More features, less F-Score Is there any rule about relationship between number of features and performance of the model? Recently, I did an experiment on 3 sets of features (all extracted from a same dataset). The strange point was that, the F-Score of all features together was way less than F-Score of each feature category. How I can explain such an observation? Is there any study about it?
 A: General answer
Yes, there is a relationship between the number of features and the performance of the model.
The more features you put into the model the better your model performs on the training set. However if you put more features into the model it generalizes worse on the test set. In other words there is a risk of overfitting. This phenomenon is called bias-variance tradeoff.
This phenomenon exists for all machine-learning algorithms (not only for classification and not only for supervised machine-learning algorithms).


Specific answer for Binary classification and $F_1$-Score
In binary classification the $F_1$ is computed as a harmonic mean of precision and recall:
$F_1$ = $(\frac{recall^{-1} + precision^{-1}}{2})^{-1}$ = $2* \frac{ precision * recall}{precision + recall}$.
You can reformulate this as a general formula in terms of Type I and Type II errors. 
$F_{\beta}$ = $\frac{(1 + \beta^2) * true positive}{(1 + \beta^2) * true positive + \beta^2 * false negative + false positive}$
So the higher the $F_1$ score the better the models fit. You can increase the $F_1$ score buy using a more complex classification model, but there is a risk of overfitting (bias-variance tradeoff). An other opportunity of increasing the $F_1$ score is adding more data. The smaller your dataset the higher the risk of overfitting. This is almost always a good idea (if you have more data and enough computing power of course). 
If the $F_1$ score for all features is less than the $F_1$ score for single features I would be very doubtful. One situation is explained in this question which is very similar to your question:
How can adding a feature reduce a model's performance?
Thank you @tavrock for your great answer. I am citing from you.

If you add it as a predictor to your model, you will most likely notice that your accuracy drops. This is because, while it is added information, it does not correlate well with the other information you have provided.

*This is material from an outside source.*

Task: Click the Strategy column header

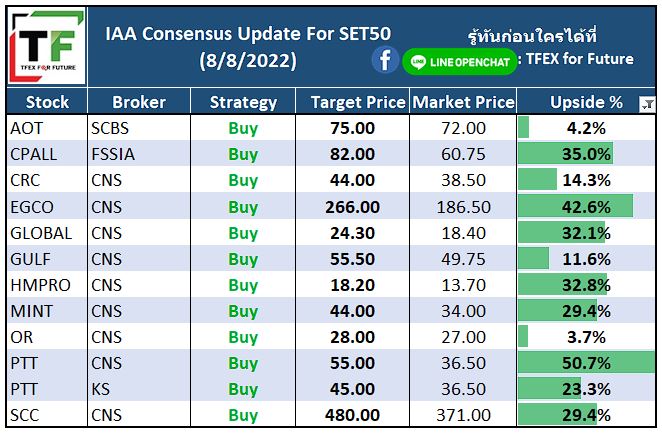Action: 243,102
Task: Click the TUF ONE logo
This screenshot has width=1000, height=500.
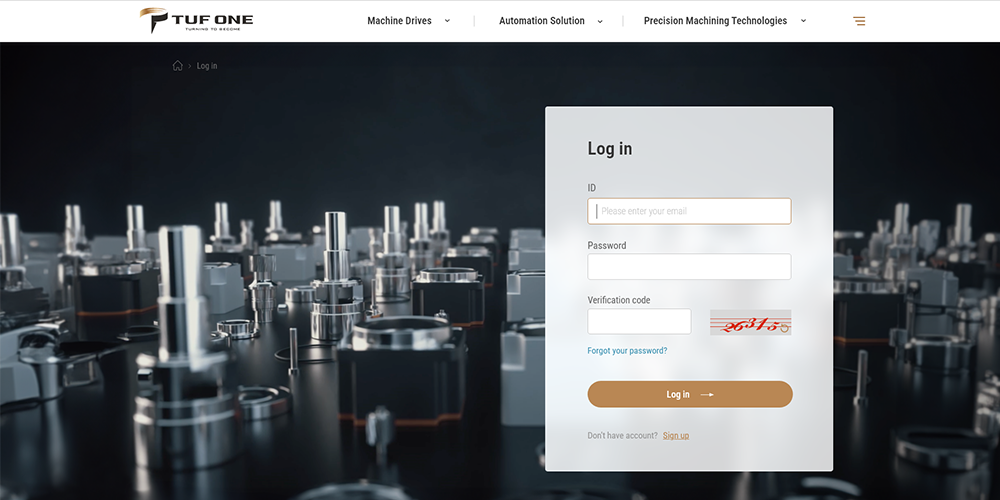Action: (196, 20)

It may be difficult to distinguish weekends and holidays from the rest of the days of the week, and it just becomes noise. As a result, you may be able to get better results with weekend/holiday vs rest of the week binary data as a predictor for the crime.
It may also help to create a matrix plot of your data and see if any patterns emerge with "day of week" (and you may want to jitter that data, if possible).